Phyllis Famiglietti pulls on her history, both personal and professional, in order to create this intricate and highly complex collage, Redlining. As a film and video editor, she developed a style of layering work that continued to inform her collage practice, as she began to “go beyond the constraints of video and photography and…appreciate the freedom of using [her] hands to…physically manipulate image and form.”

Redlining came out of Famiglietti’s lifelong journey to understand more about the systemically racist practice of “redlining.” Her awareness of this practice began as a white child witnessing the differences between her attractive, well-maintained apartment building with numerous playgrounds and inhabited by primarily white owners, contrasted with the run-down apartment complex with one playground in disrepair and inhabited by primarily Black renters, just across the street.

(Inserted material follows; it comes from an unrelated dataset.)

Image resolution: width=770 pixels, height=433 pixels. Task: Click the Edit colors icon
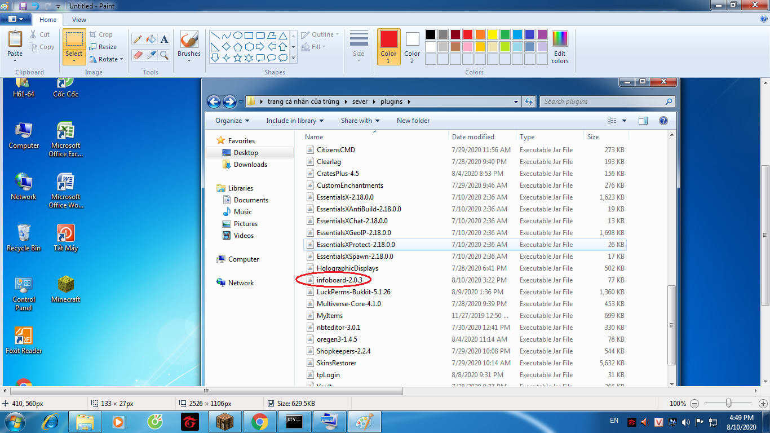pos(560,46)
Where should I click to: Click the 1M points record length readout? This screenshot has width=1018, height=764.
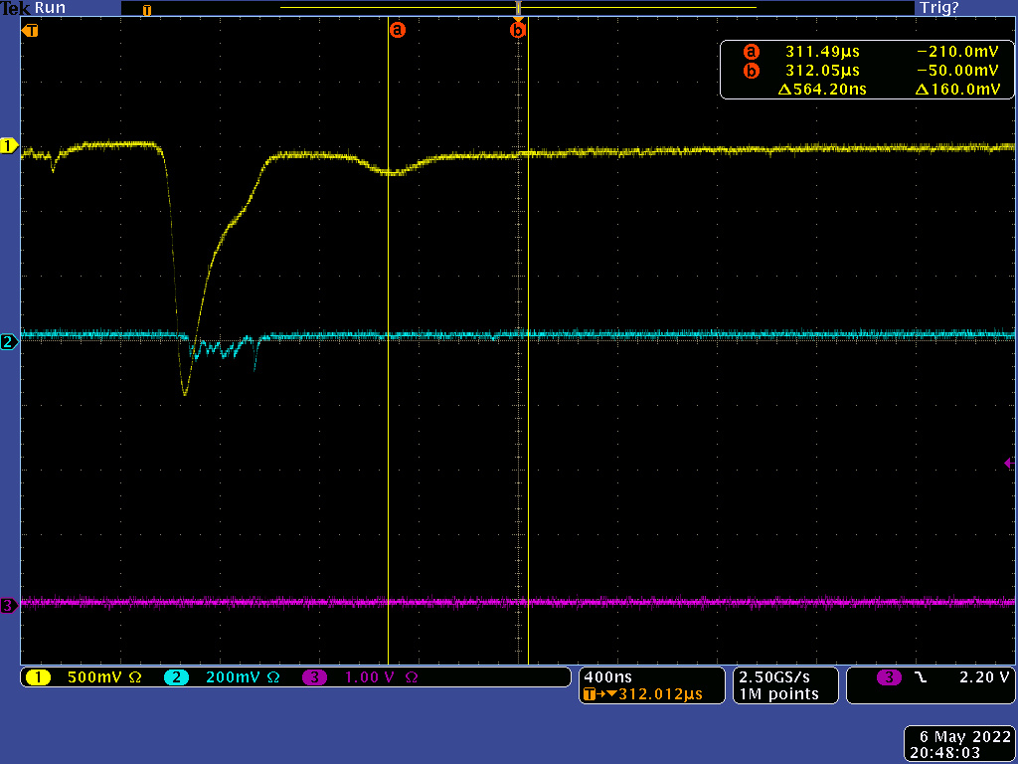[x=777, y=693]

“The differences were obvious. Especially to a kid.”

Famiglietti’s early sense of injustice grew as she learned the history of redlining which began in the 1930’s with the Home Owner’s Loan Corporation and their practice of drawing red lines around neighborhoods where people of color resided. These areas, solely due to the racial identities of their residents, were then downgraded as “high risk” for investors and mortgage lenders, which allowed them to deny homeownership applications or offer only exorbitant loans to Black potential buyers. The devaluing of properties in these areas also encouraged the “white flight” trend in the 1950s, in which white homeowners moved away from these neighborhoods to wealthier (and often more tightly controlled) suburbs. The consequences of the systemically racist practice of redlining have contributed to the ongoing generational wealth gap empirically observed between white and Black Americans.

Famiglietti writes: “In this collage, distressed images of suburban homes from vintage publications, mixed with smiling white faces from advertisements of the same era, represent a troublesome reality. The white occupants go about their lives, laughing and entertaining…oblivious to their own privilege and to the injustices they/we are perpetrating…“We Want White Tenants In Our White Community” was an actual sign that was placed outside a black housing complex in Detroit, Michigan in 1942…My purpose [in this work] is to reflect my own disquietude and to try and hold a mirror to our own white hypocrisies.”